I am totally going to cheat on this post. For most of you Port Blair is a travel destination, for me and for a lot of us who grew up there – Port Blair is a feeling. Last evening as i sat down to write about this place, the words felt inadequate. How do i put to words the place I was happiest in – an innocent carefree life. How do I describe the place I don’t want to go back to because I fear the memory is more beautiful than the reality. It’s the place i most want to take the Tall One and the Elf to but i dont want to because i feel they wont see it with my biased eyes
I posed this question to my “chaddi buddies” who grew up with me in this idyllic islands and got them to write about living in Port Blair. What amazed me is that each of our memories and thoughts are so similar. Some of us grew up there, some of us (like me) were there for a couple of years, some still called it home (where their parents still are) but we all felt the magic. The magic was in its simplicity, in its beauty and its purity. Bear with the post as 66% of my chaddi buddies recount our wonder years.
This is what Gi my friend of the lemonade fame had to say:
Growing up in Port Blair was fun. Everydat was a picnic -the kind you read in Enid Blyton books. We could see the sea from everywhere. We could go on boat rides whenever we wanted to, have a mid night picnic in the middle of the sea on a full moon night, go swimming and snorkeling. I still miss the smell of the sea and the feel of the sand under my feet, even though its been half a decade since I went back there. I would like to say that apart from all the good things, I personally saw pretty rough times too and Port Blair was my refuge from the world.
A few of us had been living in Port Blair since we were very little and left it when we grew up and a few us came and went with Parents postings. There was a magic bond that was created and I think it was because of the place, the sheer simplicity of it. I can say this for all of us that we would all like to go back there together and experience that again.

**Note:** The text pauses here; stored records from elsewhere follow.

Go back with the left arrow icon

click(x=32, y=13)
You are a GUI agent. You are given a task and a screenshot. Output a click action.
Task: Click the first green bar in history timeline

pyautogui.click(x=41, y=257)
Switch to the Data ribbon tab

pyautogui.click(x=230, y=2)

And this is what my other friend P had to say:
They called her a junglee – a quiet shy girl, full of dreams and ambitions. She geew from being a little girl, to a a teenager and a young adult on these beautiful.From the shores of the sea to the middle of forests a life which seems like something right out of the jungle book.
Carefree and happy full of memories- Running to catch a seat in the bus to get to the ferry, watching the sun rise and set each day along the horizon,the shimmers of the waves still catch her eyes and remind her of many picnics and outings movies and birthdays with her favorite bunch of the buddies -people she has known for most of her life…

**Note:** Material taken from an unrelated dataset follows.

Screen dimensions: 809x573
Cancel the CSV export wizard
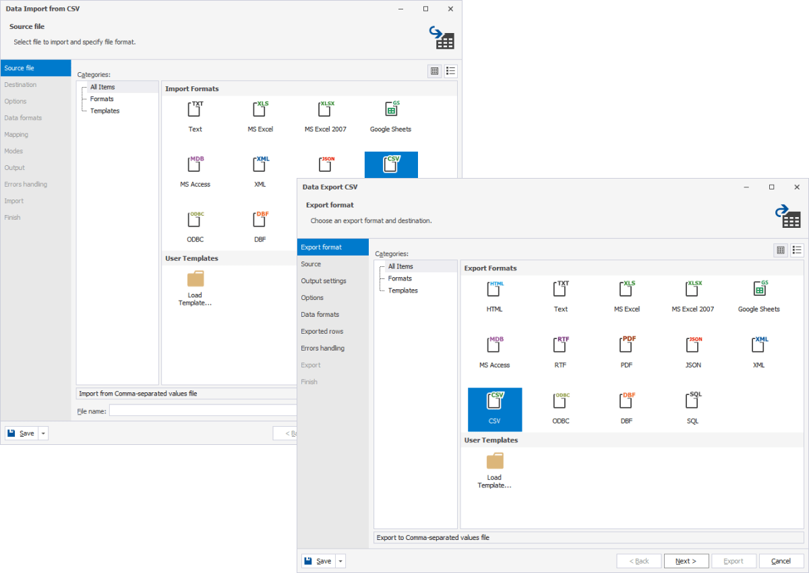click(x=781, y=560)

PortBlair will always remain part of her no matter were she is or were she goes…
There is Reshmi from mum in the curry fame – she looks back nostalgically to the place which she still calls home (this was by far the toughest post to edit, i do hope she features the whole post on her blog someday
Living in a country (US) where I did not grow up but moved for education and job, I have often been asked ‘Where are you originally from?” Since my answer is not the simplest and the place not the easiest to know or locate, I i usually pull up a map to show. The reaction I get from people when I show them the speckles in a vast ocean on a map, never ceases to amuse me, followed by the ‘What’s the place called again?”
It was with and through them that I appreciated what it had to offer. Not, just the beauty, but a sense of community and self. Even though we were thousands of miles away from everything, I belonged. We were behind the times, but it didn’t feel like that because my friends (the chaddi buddies you’ve heard about before) were way ahead of the times. With our fabulous sense of fashion and selves, we had a blast in what could often be a sleepy town. Countless hours were spent on the phone (we used them to talk to each other, I know…how ancient!), and then countless more at school and tuitions.
As with most things, our collective time on the island came to an end. We dispersed off to corners of the mainland, and some left the country. It was then that I realized,going back to Port Blair was nice, because it had been home, but it was only fun and real when my friends were around.